• **DIRECTIONS FOR THIS TASK**
Transcribe the data that follows, exactly and in full.

(Stored entries)
==*==

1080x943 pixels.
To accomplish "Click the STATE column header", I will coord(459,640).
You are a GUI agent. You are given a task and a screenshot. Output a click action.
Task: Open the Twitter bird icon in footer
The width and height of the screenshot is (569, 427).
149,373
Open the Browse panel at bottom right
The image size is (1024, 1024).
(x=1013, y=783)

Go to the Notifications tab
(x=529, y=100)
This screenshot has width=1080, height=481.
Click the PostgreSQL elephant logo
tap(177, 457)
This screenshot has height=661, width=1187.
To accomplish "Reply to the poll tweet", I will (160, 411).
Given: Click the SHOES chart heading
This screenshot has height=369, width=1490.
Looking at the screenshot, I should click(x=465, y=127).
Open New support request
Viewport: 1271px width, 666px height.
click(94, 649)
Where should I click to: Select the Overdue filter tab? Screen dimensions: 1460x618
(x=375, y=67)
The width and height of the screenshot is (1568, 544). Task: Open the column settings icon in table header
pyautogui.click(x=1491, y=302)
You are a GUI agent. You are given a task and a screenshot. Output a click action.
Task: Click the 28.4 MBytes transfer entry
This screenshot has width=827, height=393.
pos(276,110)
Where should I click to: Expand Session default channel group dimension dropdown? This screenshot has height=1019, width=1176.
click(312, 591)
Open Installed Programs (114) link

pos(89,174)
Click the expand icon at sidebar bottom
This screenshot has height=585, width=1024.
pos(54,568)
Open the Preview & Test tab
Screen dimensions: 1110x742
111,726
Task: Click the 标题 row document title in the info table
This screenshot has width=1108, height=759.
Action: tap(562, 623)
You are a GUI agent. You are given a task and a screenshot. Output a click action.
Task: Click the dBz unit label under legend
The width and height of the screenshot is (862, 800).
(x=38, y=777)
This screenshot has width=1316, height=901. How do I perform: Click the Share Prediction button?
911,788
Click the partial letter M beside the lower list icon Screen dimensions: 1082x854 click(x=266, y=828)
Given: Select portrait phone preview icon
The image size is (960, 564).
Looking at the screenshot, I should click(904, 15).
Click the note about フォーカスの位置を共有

==*==

• **OUTPUT FOR THIS EXERCISE**
1080x943 pixels.
To accomplish "Click the STATE column header", I will coord(459,640).
You are a GUI agent. You are given a task and a screenshot. Output a click action.
Task: Open the Twitter bird icon in footer
The width and height of the screenshot is (569, 427).
149,373
Open the Browse panel at bottom right
The image size is (1024, 1024).
(x=1013, y=783)

Go to the Notifications tab
(x=529, y=100)
This screenshot has width=1080, height=481.
Click the PostgreSQL elephant logo
tap(177, 457)
This screenshot has height=661, width=1187.
To accomplish "Reply to the poll tweet", I will (160, 411).
Given: Click the SHOES chart heading
This screenshot has height=369, width=1490.
Looking at the screenshot, I should click(x=465, y=127).
Open New support request
Viewport: 1271px width, 666px height.
click(94, 649)
Where should I click to: Select the Overdue filter tab? Screen dimensions: 1460x618
(x=375, y=67)
The width and height of the screenshot is (1568, 544). Task: Open the column settings icon in table header
pyautogui.click(x=1491, y=302)
You are a GUI agent. You are given a task and a screenshot. Output a click action.
Task: Click the 28.4 MBytes transfer entry
This screenshot has width=827, height=393.
pos(276,110)
Where should I click to: Expand Session default channel group dimension dropdown? This screenshot has height=1019, width=1176.
click(312, 591)
Open Installed Programs (114) link

pos(89,174)
Click the expand icon at sidebar bottom
This screenshot has height=585, width=1024.
pos(54,568)
Open the Preview & Test tab
Screen dimensions: 1110x742
111,726
Task: Click the 标题 row document title in the info table
This screenshot has width=1108, height=759.
Action: tap(562, 623)
You are a GUI agent. You are given a task and a screenshot. Output a click action.
Task: Click the dBz unit label under legend
The width and height of the screenshot is (862, 800).
(x=38, y=777)
This screenshot has width=1316, height=901. How do I perform: Click the Share Prediction button?
911,788
Click the partial letter M beside the lower list icon Screen dimensions: 1082x854 click(x=266, y=828)
Given: Select portrait phone preview icon
The image size is (960, 564).
Looking at the screenshot, I should click(904, 15).
Click the note about フォーカスの位置を共有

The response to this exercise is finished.